- _Problem to work on_:
Only the lines from the one containing "Given: Open filename filters magnifier icon" to the end of the data should be copied, exactly and without pictures.

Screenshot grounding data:
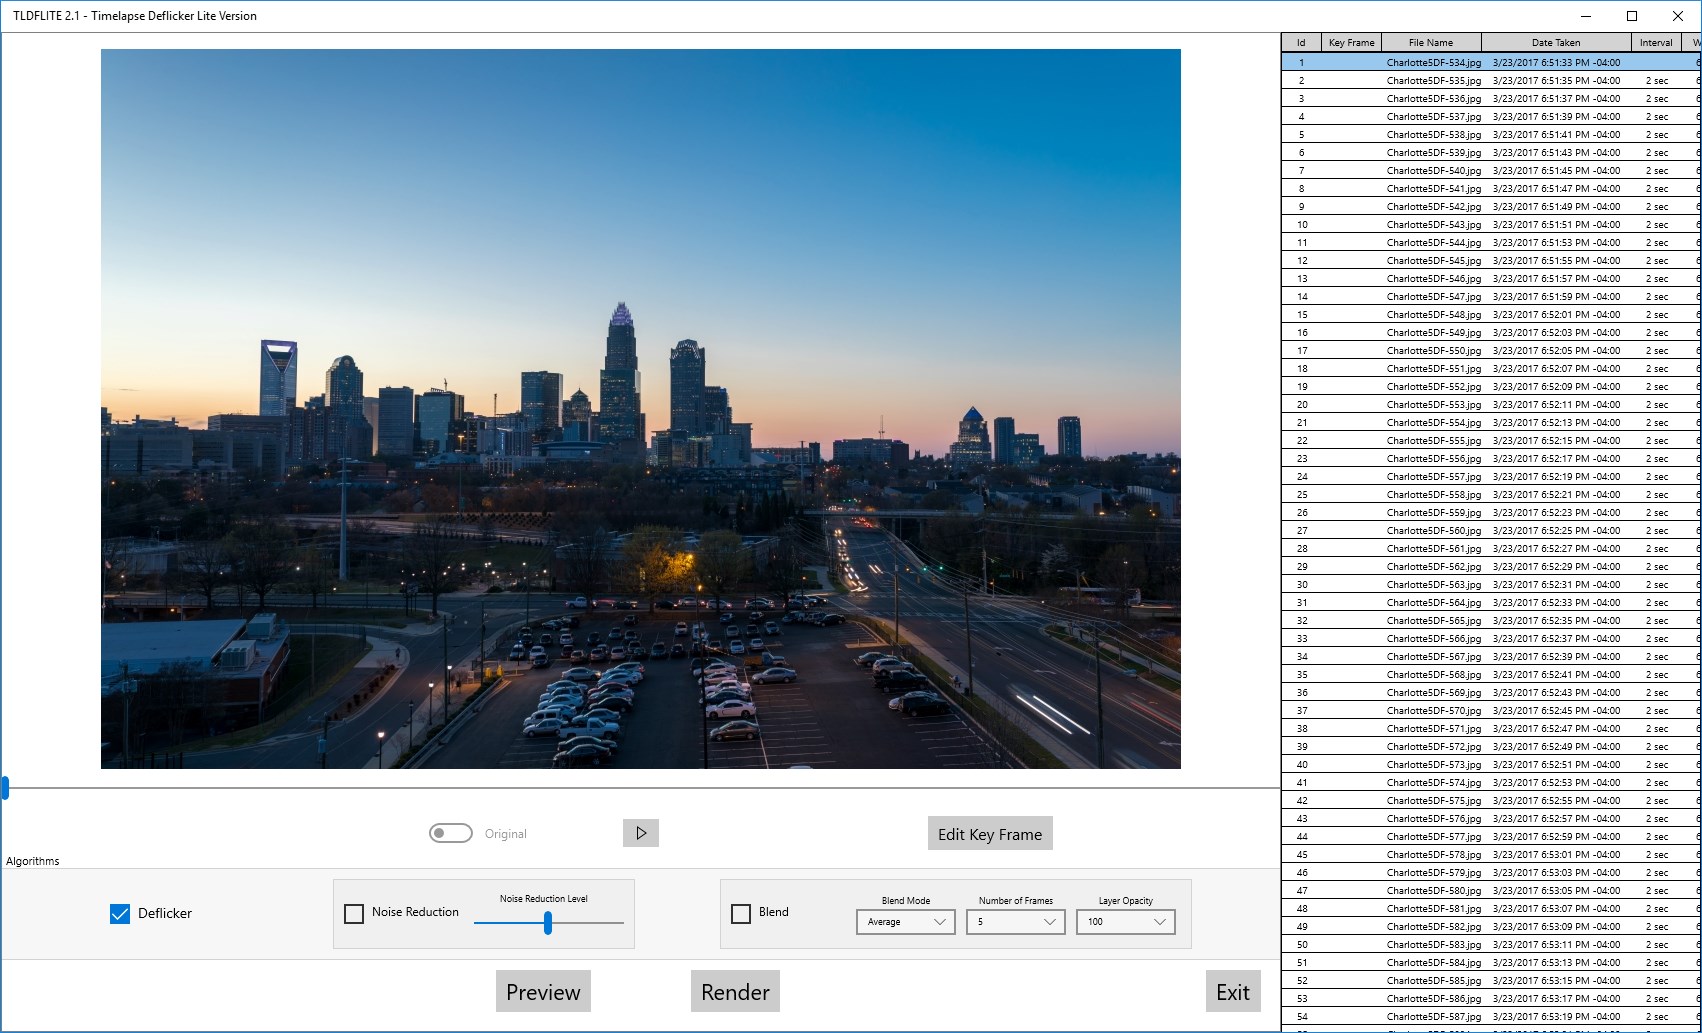Click the Edit Key Frame button
Screen dimensions: 1702x1033
click(x=989, y=834)
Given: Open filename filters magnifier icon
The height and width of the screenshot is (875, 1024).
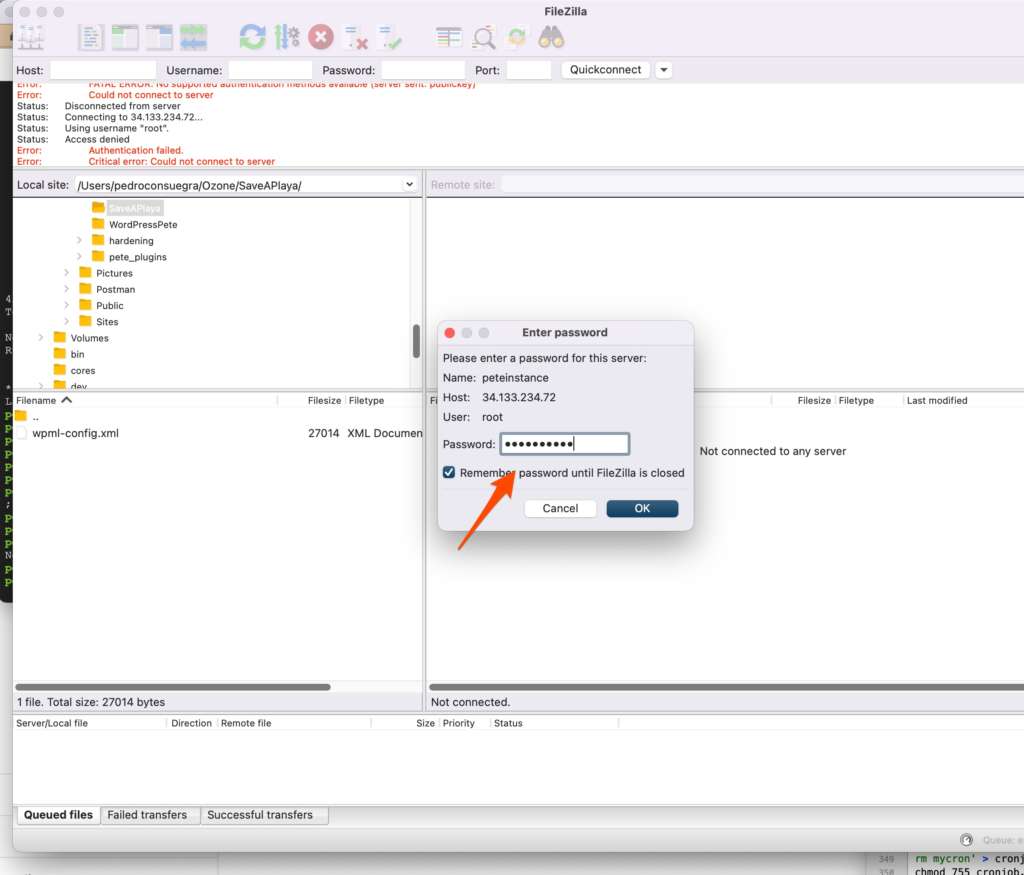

- _Exercise result_:
Given: Open filename filters magnifier icon
The height and width of the screenshot is (875, 1024).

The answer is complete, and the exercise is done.